▶ COBA KERJAKAN
Lanjutkan teks tentang Spring Authorization Server, dimulai tepat setelah kalimat terakhirnya.

▶ TEKS YANG DIBERIKAN
★ ★ ★ ★ ★

5.3 Spring Authorization Server / Java-Native Authorization Server
Spring Authorization Server adalah framework untuk membangun OAuth2/OIDC Authorization Server dalam ekosistem Spring.
Ia bukan “IAM product lengkap”. Ia adalah building block untuk authorization server.
Kekuatan:
- Java/Spring-native.
- Sangat fleksibel untuk domain-specific token, client policy, consent, grant extension, custom claim, dan integration.
- Cocok bila tim perlu membuat AS yang sangat dekat dengan domain enterprise.
- Integrasi bagus dengan Spring Security ecosystem.
Kelemahan:
- Banyak capability IAM harus dibangun sendiri.
- Admin UI, user lifecycle, federation management, MFA UX, recovery, governance, dan operations bukan selesai otomatis.
- Butuh pemahaman OAuth/OIDC mendalam.

★ ★ ★ ★ ★

▶ MATERI YANG DISEDIAKAN
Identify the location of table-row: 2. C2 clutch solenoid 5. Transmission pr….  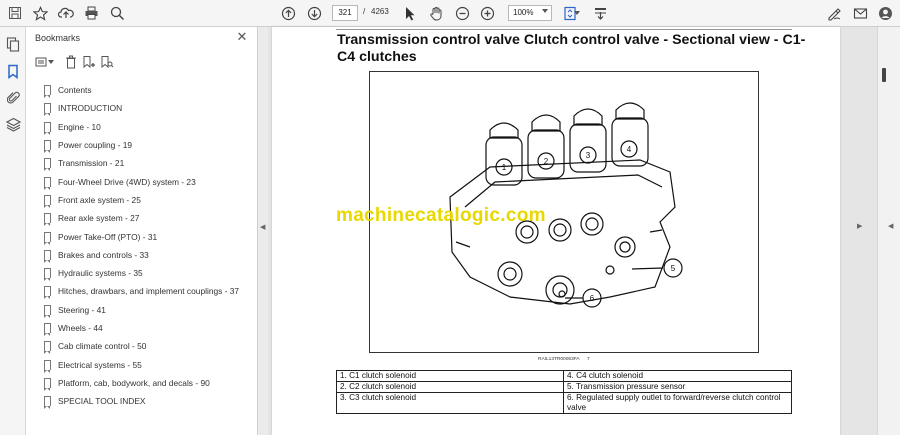
(564, 387).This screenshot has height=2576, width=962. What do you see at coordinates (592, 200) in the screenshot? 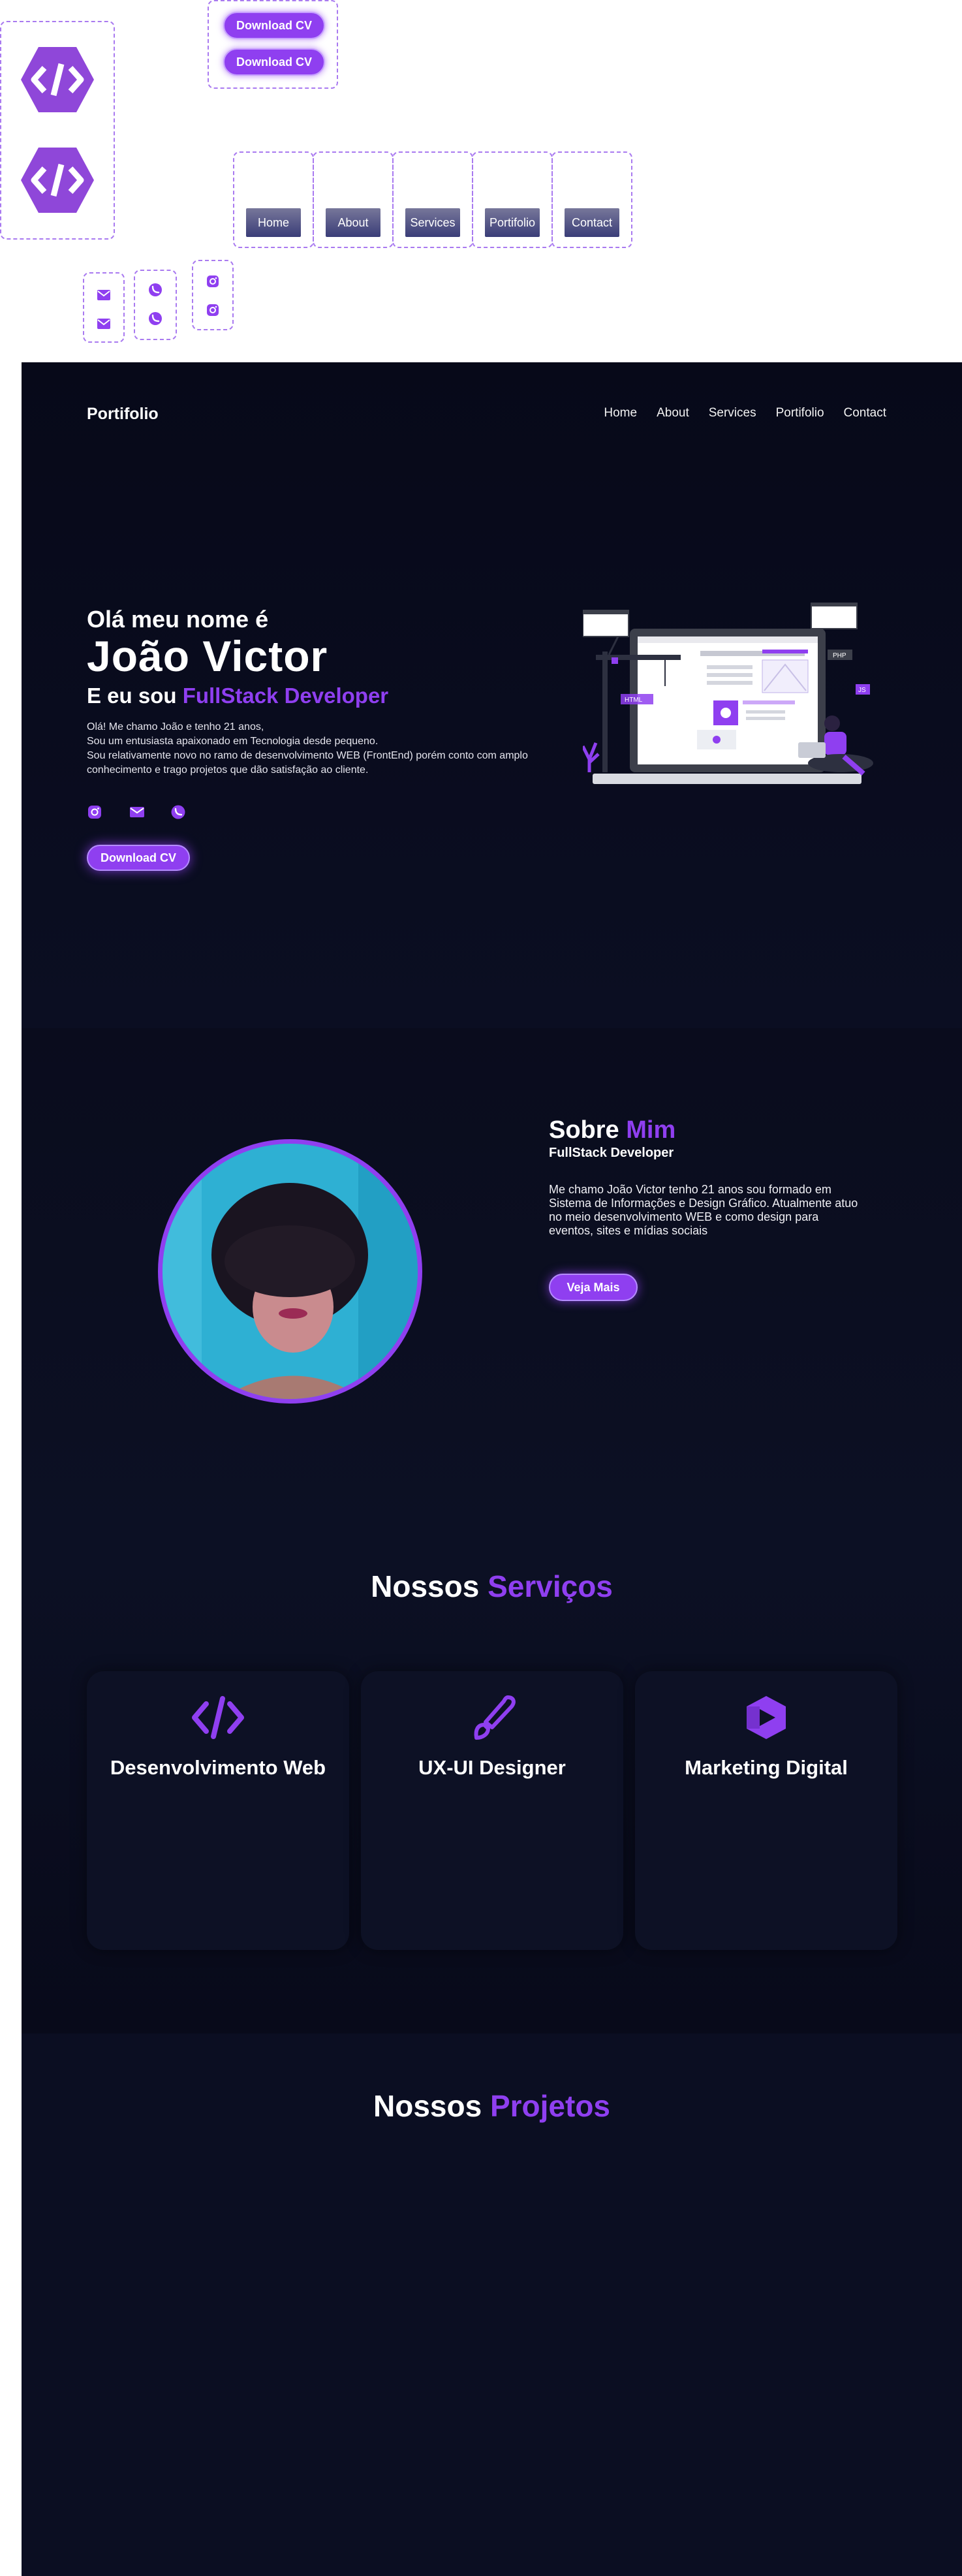
I see `nav-button-frame: Contact` at bounding box center [592, 200].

★ ★ ★ ★ ★

▶ JAWABAN TUGAS
- Kesalahan desain bisa menghasilkan IdP yang tidak aman.
- Upgrade path perlu dipantau, terutama karena proyek ini bergerak lebih dekat ke Spring Security 7 lineage.
Cocok ketika:
- Kamu butuh authorization server embedded/domain-specific.
- OAuth/OIDC capability adalah bagian dari platform product.
- Tim punya maturity security engineering tinggi.
- Requirement tidak cocok dengan Keycloak/SaaS tetapi masih ingin memakai standar OAuth/OIDC.
Tidak cocok ketika:
- Tujuan hanya “punya login”.
- Tim belum matang di OAuth threat model.
- Tidak ada kapasitas membangun admin UX, lifecycle, recovery, audit, dan operations.
- Perusahaan membutuhkan enterprise IAM suite cepat.
5.4 Fully Custom IAM
Maksudnya membangun sendiri:
- User store.
- Password/MFA/recovery.
- OAuth/OIDC endpoints.
- Token issuance.
- Client registration.
- Session lifecycle.
- Federation.
- Authorization.
- Admin UI.
- Audit.
Kekuatan:
- Kontrol penuh.
- Bisa sangat domain-specific.
- Tidak ada vendor lock-in langsung.
Kelemahan:
- Hampir selalu overreach.
- Security risk sangat tinggi.
- Compliance burden berat.
- Protocol correctness sulit.
- Maintenance jangka panjang mahal.
- Banyak edge cases yang tidak terlihat sampai incident.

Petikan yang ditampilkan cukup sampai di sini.